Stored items
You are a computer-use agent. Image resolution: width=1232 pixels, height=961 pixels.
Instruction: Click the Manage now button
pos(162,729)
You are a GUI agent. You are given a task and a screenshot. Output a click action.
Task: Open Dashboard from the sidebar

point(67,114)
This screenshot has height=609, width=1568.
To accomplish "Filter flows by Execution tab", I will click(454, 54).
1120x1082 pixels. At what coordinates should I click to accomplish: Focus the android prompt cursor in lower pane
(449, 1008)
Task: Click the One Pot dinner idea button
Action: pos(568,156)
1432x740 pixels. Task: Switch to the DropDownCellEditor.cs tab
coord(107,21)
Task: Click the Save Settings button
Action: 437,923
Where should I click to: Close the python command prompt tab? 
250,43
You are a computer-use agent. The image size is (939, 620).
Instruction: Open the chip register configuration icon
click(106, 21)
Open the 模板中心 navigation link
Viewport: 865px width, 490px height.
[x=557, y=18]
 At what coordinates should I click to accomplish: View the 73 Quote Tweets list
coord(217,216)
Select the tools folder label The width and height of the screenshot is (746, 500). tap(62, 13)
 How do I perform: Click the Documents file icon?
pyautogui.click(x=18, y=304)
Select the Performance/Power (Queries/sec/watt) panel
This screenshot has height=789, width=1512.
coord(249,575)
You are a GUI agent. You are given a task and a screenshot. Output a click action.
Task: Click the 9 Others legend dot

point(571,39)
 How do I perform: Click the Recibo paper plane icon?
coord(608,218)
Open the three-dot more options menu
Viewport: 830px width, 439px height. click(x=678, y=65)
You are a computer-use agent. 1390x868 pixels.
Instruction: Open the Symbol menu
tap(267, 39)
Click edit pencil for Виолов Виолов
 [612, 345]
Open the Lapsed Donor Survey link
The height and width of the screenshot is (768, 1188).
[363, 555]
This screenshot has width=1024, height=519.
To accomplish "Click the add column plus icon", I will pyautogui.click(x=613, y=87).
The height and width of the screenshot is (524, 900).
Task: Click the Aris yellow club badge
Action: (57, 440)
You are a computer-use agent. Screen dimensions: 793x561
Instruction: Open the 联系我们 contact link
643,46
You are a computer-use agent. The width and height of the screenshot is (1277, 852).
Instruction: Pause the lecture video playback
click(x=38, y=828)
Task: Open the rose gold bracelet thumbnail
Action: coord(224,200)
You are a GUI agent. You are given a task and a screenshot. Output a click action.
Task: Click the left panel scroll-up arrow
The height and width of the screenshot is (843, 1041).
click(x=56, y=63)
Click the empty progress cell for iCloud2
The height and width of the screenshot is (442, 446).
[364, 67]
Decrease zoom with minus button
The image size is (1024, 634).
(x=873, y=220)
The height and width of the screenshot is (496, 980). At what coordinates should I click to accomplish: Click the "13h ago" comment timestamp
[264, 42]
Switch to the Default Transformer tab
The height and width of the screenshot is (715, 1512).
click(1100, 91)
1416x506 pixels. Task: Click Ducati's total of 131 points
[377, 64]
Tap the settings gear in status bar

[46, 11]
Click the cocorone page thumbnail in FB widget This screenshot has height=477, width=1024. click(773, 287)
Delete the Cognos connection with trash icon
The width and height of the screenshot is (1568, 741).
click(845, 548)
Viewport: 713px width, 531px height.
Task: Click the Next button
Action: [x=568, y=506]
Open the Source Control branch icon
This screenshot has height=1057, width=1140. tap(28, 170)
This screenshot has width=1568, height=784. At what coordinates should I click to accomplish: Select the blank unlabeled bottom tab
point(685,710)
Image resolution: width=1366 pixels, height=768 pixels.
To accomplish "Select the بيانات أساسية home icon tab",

* PROBLEM TO SOLVE
Send back each record exactly as it stands.

* RESPONSE TO THE EXERCISE
You are a computer-use agent. Image resolution: width=1232 pixels, height=961 pixels.
Instruction: Click the Manage now button
pos(162,729)
You are a GUI agent. You are given a task and a screenshot. Output a click action.
Task: Open Dashboard from the sidebar

point(67,114)
This screenshot has height=609, width=1568.
To accomplish "Filter flows by Execution tab", I will click(454, 54).
1120x1082 pixels. At what coordinates should I click to accomplish: Focus the android prompt cursor in lower pane
(449, 1008)
Task: Click the One Pot dinner idea button
Action: pos(568,156)
1432x740 pixels. Task: Switch to the DropDownCellEditor.cs tab
coord(107,21)
Task: Click the Save Settings button
Action: 437,923
Where should I click to: Close the python command prompt tab? 
250,43
You are a computer-use agent. The image size is (939, 620).
Instruction: Open the chip register configuration icon
click(106, 21)
Open the 模板中心 navigation link
Viewport: 865px width, 490px height.
[x=557, y=18]
 At what coordinates should I click to accomplish: View the 73 Quote Tweets list
coord(217,216)
Select the tools folder label The width and height of the screenshot is (746, 500). tap(62, 13)
 How do I perform: Click the Documents file icon?
pyautogui.click(x=18, y=304)
Select the Performance/Power (Queries/sec/watt) panel
This screenshot has height=789, width=1512.
coord(249,575)
You are a GUI agent. You are given a task and a screenshot. Output a click action.
Task: Click the 9 Others legend dot

point(571,39)
 How do I perform: Click the Recibo paper plane icon?
coord(608,218)
Open the three-dot more options menu
Viewport: 830px width, 439px height. click(x=678, y=65)
You are a computer-use agent. 1390x868 pixels.
Instruction: Open the Symbol menu
tap(267, 39)
Click edit pencil for Виолов Виолов
 [612, 345]
Open the Lapsed Donor Survey link
The height and width of the screenshot is (768, 1188).
[363, 555]
This screenshot has width=1024, height=519.
To accomplish "Click the add column plus icon", I will pyautogui.click(x=613, y=87).
The height and width of the screenshot is (524, 900).
Task: Click the Aris yellow club badge
Action: (57, 440)
You are a computer-use agent. Screen dimensions: 793x561
Instruction: Open the 联系我们 contact link
643,46
You are a computer-use agent. The width and height of the screenshot is (1277, 852).
Instruction: Pause the lecture video playback
click(x=38, y=828)
Task: Open the rose gold bracelet thumbnail
Action: coord(224,200)
You are a GUI agent. You are given a task and a screenshot. Output a click action.
Task: Click the left panel scroll-up arrow
The height and width of the screenshot is (843, 1041).
click(x=56, y=63)
Click the empty progress cell for iCloud2
The height and width of the screenshot is (442, 446).
[364, 67]
Decrease zoom with minus button
The image size is (1024, 634).
(x=873, y=220)
The height and width of the screenshot is (496, 980). At what coordinates should I click to accomplish: Click the "13h ago" comment timestamp
[264, 42]
Switch to the Default Transformer tab
The height and width of the screenshot is (715, 1512).
click(1100, 91)
1416x506 pixels. Task: Click Ducati's total of 131 points
[377, 64]
Tap the settings gear in status bar

[46, 11]
Click the cocorone page thumbnail in FB widget This screenshot has height=477, width=1024. click(773, 287)
Delete the Cognos connection with trash icon
The width and height of the screenshot is (1568, 741).
click(845, 548)
Viewport: 713px width, 531px height.
Task: Click the Next button
Action: [x=568, y=506]
Open the Source Control branch icon
This screenshot has height=1057, width=1140. tap(28, 170)
This screenshot has width=1568, height=784. At what coordinates should I click to accomplish: Select the blank unlabeled bottom tab
point(685,710)
Image resolution: width=1366 pixels, height=768 pixels.
To accomplish "Select the بيانات أساسية home icon tab",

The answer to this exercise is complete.